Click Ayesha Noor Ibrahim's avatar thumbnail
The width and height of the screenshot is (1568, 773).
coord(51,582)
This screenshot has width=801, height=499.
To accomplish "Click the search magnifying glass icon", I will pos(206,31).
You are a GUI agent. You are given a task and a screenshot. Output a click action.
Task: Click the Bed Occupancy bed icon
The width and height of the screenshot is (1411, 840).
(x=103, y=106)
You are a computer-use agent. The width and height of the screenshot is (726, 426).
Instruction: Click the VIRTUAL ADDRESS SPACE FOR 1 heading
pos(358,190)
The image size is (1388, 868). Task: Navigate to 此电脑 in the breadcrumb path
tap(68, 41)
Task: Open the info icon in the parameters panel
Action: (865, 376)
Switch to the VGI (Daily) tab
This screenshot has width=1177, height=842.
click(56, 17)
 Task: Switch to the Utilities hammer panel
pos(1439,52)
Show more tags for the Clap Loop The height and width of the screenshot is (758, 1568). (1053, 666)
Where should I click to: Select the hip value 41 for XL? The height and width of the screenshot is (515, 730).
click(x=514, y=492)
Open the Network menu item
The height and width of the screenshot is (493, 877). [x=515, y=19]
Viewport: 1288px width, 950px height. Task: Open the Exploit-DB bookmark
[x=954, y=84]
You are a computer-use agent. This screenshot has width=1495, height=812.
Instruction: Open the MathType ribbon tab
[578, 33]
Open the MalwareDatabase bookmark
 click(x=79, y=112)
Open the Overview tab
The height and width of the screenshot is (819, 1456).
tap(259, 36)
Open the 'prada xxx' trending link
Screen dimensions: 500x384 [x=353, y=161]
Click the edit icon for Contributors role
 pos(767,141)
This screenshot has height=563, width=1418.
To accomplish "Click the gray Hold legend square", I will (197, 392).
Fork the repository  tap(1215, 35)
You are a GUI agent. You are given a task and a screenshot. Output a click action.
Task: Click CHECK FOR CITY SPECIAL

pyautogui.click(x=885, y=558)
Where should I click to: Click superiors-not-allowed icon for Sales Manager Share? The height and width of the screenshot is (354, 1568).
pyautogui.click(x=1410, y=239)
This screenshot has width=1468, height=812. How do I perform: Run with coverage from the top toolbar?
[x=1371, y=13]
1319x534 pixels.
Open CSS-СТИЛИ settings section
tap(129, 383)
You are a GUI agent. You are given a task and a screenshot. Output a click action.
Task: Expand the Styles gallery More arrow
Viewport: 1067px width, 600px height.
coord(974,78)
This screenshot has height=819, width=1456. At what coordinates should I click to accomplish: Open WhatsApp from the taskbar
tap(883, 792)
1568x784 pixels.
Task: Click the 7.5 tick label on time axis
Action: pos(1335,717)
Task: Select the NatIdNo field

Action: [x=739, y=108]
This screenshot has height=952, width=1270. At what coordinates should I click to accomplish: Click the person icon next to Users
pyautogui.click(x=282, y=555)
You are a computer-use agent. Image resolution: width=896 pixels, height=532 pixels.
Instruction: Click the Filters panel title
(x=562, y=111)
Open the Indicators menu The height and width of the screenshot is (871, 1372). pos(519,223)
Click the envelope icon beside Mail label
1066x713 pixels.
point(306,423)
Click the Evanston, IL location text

========================================

Please echo all of the rows above line for line, with no changes.

Click Ayesha Noor Ibrahim's avatar thumbnail
The width and height of the screenshot is (1568, 773).
coord(51,582)
This screenshot has width=801, height=499.
To accomplish "Click the search magnifying glass icon", I will pos(206,31).
You are a GUI agent. You are given a task and a screenshot. Output a click action.
Task: Click the Bed Occupancy bed icon
The width and height of the screenshot is (1411, 840).
(x=103, y=106)
You are a computer-use agent. The width and height of the screenshot is (726, 426).
Instruction: Click the VIRTUAL ADDRESS SPACE FOR 1 heading
pos(358,190)
The image size is (1388, 868). Task: Navigate to 此电脑 in the breadcrumb path
tap(68, 41)
Task: Open the info icon in the parameters panel
Action: (865, 376)
Switch to the VGI (Daily) tab
This screenshot has width=1177, height=842.
click(56, 17)
 Task: Switch to the Utilities hammer panel
pos(1439,52)
Show more tags for the Clap Loop The height and width of the screenshot is (758, 1568). (1053, 666)
Where should I click to: Select the hip value 41 for XL? The height and width of the screenshot is (515, 730).
click(x=514, y=492)
Open the Network menu item
The height and width of the screenshot is (493, 877). [x=515, y=19]
Viewport: 1288px width, 950px height. Task: Open the Exploit-DB bookmark
[x=954, y=84]
You are a computer-use agent. This screenshot has width=1495, height=812.
Instruction: Open the MathType ribbon tab
[578, 33]
Open the MalwareDatabase bookmark
 click(x=79, y=112)
Open the Overview tab
The height and width of the screenshot is (819, 1456).
tap(259, 36)
Open the 'prada xxx' trending link
Screen dimensions: 500x384 [x=353, y=161]
Click the edit icon for Contributors role
 pos(767,141)
This screenshot has height=563, width=1418.
To accomplish "Click the gray Hold legend square", I will (197, 392).
Fork the repository  tap(1215, 35)
You are a GUI agent. You are given a task and a screenshot. Output a click action.
Task: Click CHECK FOR CITY SPECIAL

pyautogui.click(x=885, y=558)
Where should I click to: Click superiors-not-allowed icon for Sales Manager Share? The height and width of the screenshot is (354, 1568).
pyautogui.click(x=1410, y=239)
This screenshot has width=1468, height=812. How do I perform: Run with coverage from the top toolbar?
[x=1371, y=13]
1319x534 pixels.
Open CSS-СТИЛИ settings section
tap(129, 383)
You are a GUI agent. You are given a task and a screenshot. Output a click action.
Task: Expand the Styles gallery More arrow
Viewport: 1067px width, 600px height.
coord(974,78)
This screenshot has height=819, width=1456. At what coordinates should I click to accomplish: Open WhatsApp from the taskbar
tap(883, 792)
1568x784 pixels.
Task: Click the 7.5 tick label on time axis
Action: pos(1335,717)
Task: Select the NatIdNo field

Action: [x=739, y=108]
This screenshot has height=952, width=1270. At what coordinates should I click to accomplish: Click the person icon next to Users
pyautogui.click(x=282, y=555)
You are a computer-use agent. Image resolution: width=896 pixels, height=532 pixels.
Instruction: Click the Filters panel title
(x=562, y=111)
Open the Indicators menu The height and width of the screenshot is (871, 1372). pos(519,223)
Click the envelope icon beside Mail label
1066x713 pixels.
point(306,423)
Click the Evanston, IL location text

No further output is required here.